There’s a quiet kind of suffering that doesn’t always make it to the cute baby shower photos or the cheerful pregnancy announcements. It usually happens in dim hospital rooms, on bathroom floors, in isolation—behind closed doors where the body becomes a battlefield.

This is the reality of Hyperemesis Gravidarum (HG). And more than a medical condition, HG is an erasure—of dignity, and often, of the woman behind the symptoms.


HG Is Not Just a Diagnosis—It's a Disruption of Self

HG doesn’t just make it hard to eat or function—it pulls a woman into survival mode. Every day becomes a negotiation between what the body needs and what it can’t tolerate. In that space, joy becomes a concept, not a feeling. Time moves strangely. And often, the woman disappears in the eyes of others, reduced to test results and IV bags.


💬 Why Language Fails Us

Even our words fall short.

“Sick.”

“Nauseous.”

“Tired.”

are often not enough. They can’t hold the weight of waking up each day with dread because your body won’t let you keep water down. They don’t capture the helplessness of being misunderstood, even by those who love you. They don’t reflect the silent grief of detachment—from your body, from the pregnancy you hoped would be different, from yourself. When a woman with HG says, “I don’t feel like myself,” it’s not just the vomiting. It’s the loss of autonomy. The feeling that no one truly understands how bad it really is.


To be dismissed in that space is more than hurtful—it’s dehumanizing. This is where support must shift from comfort to presence.
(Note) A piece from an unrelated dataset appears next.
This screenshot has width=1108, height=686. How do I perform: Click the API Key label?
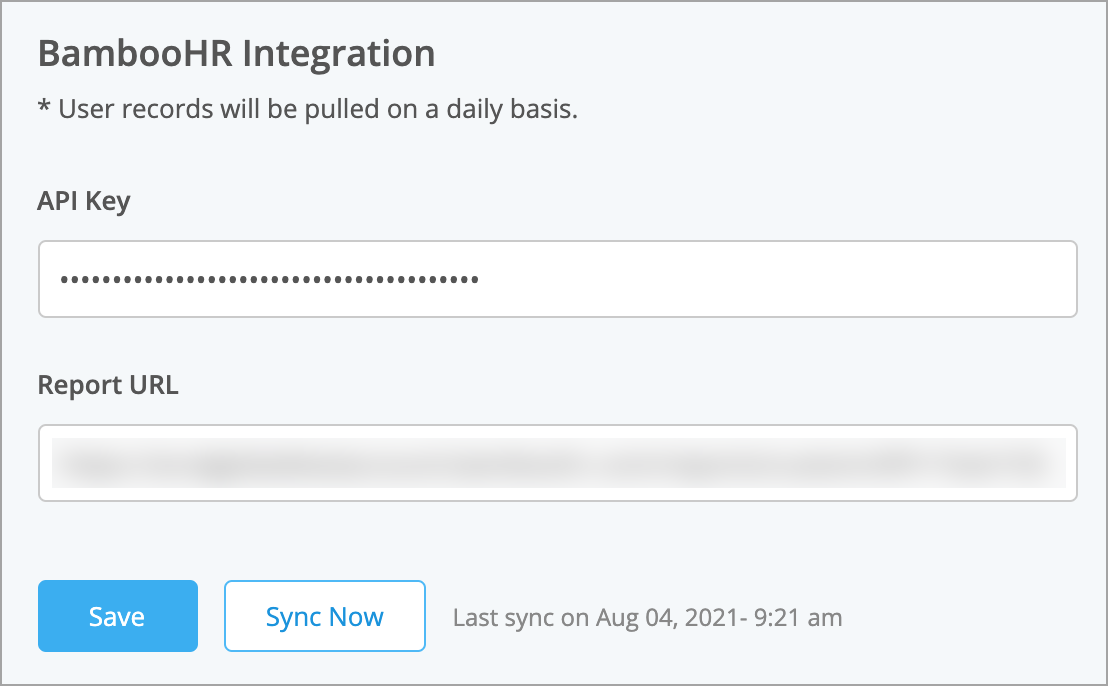coord(84,201)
Not “you’ll feel better soon,”

but “I believe you. I’m here, even if I can’t fix it.”

 

🧩 What Support Actually Looks Like

Support is not always a casserole or a bouquet of flowers. Sometimes it's checking in without expecting a reply. Sometimes it’s just saying, “You don’t owe anyone strength right now.”

Support means creating a space where her experience can exist without needing to be softened, explained, or made palatable.

 

🪞 Reflections for the Reader

If you’ve never had HG, ask yourself:

  • When have I seen someone’s pain and looked away?

  • What part of me resists the truth of deep, invisible suffering?

  • How can I be someone who doesn’t flinch at other people’s truth?

Because the world will change for HG survivors when more of us choose to bear witness, not just offer sympathy.

 

From Bed to Birth is not just a blog. It is a testimony that even in the most hidden places, your suffering matters—and it deserves to be seen.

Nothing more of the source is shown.